Я поднимаюсь на сцену. Это такое странное чувство. Зал пуст. Передо мной четыре яруса и 752 пустых кресла. Белые стены в позолоте. Ка потолке изображено небо с белыми облаками и каким-то божеством, восседающим на крылатом скакуне. Скоро я буду здесь стоять под аплодисменты и ликование публики. Я подхожу к самому краю сцены. Представляю, как раз за разом нас вызывают на поклон. Браво! Мне вручают цветы, я кланяюсь. Или лучше сделать реверанс? Нет, это как-то несовременно… Лучше поклон. Я отвешиваю поклон — сначала легкий, потом до самого пола.
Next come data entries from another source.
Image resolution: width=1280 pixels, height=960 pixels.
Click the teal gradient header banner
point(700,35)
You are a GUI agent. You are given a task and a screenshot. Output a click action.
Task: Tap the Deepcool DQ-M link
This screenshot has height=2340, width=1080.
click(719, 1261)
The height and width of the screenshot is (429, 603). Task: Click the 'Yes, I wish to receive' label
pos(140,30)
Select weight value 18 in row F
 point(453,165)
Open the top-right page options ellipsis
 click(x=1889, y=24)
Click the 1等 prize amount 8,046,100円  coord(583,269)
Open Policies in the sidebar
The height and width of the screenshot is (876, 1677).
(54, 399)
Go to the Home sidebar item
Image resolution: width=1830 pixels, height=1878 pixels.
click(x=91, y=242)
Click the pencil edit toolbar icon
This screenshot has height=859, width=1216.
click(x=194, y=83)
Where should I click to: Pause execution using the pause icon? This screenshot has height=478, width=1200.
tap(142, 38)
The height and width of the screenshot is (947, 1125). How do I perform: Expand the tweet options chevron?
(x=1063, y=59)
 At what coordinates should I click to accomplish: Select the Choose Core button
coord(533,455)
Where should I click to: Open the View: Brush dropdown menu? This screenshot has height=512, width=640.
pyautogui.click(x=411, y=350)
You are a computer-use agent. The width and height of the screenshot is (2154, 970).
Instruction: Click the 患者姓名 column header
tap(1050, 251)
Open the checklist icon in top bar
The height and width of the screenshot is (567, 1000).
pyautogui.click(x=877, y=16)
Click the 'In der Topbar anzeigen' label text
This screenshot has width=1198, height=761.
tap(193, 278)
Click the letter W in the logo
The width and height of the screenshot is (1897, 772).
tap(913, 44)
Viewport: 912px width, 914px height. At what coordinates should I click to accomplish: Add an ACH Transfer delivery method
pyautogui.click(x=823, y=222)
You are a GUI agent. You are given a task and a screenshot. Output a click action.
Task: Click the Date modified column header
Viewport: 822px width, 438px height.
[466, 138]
Спасибо, спасибо.
— Ну как ты там, Белла? — кричит Рейне из зала.
— Да вот, пробую разные варианты. Правда же, реверанс сейчас не делают?
— По-разному. Кто-то делает. Как кому удобнее. Вообще-то я хотел сказать, что ухожу. Микке и еще пара ребят из «Трехгрошовой оперы» идут выпить пивка в «Риш», но мне пора домой. Так что до послезавтра. Адье, адье, — говорит Рейне, отвешивая изысканный поклон с воображаемой шляпой с плюмажем.
32
Не успеваю я подняться по ступенькам кафе «Риш», как тут же вижу его. Он стоит в одиночестве у барной стойки. Я встаю рядом спиной к нему, делая вид, что не замечаю его. Подходит бармен, и я нарочито небрежно произношу:
— Баккарди с колой. И покрепче. — Потом оборачиваюсь и изображаю изумление: — Ой, Микке, привет, ты тоже здесь?
Он задумчиво смотрит на меня, словно не узнаёт.
— Ты что, не помнишь меня? Я Белла. (Тьфу, теперь я веду себя так, будто мне не привыкать к тому, что меня не помнят.)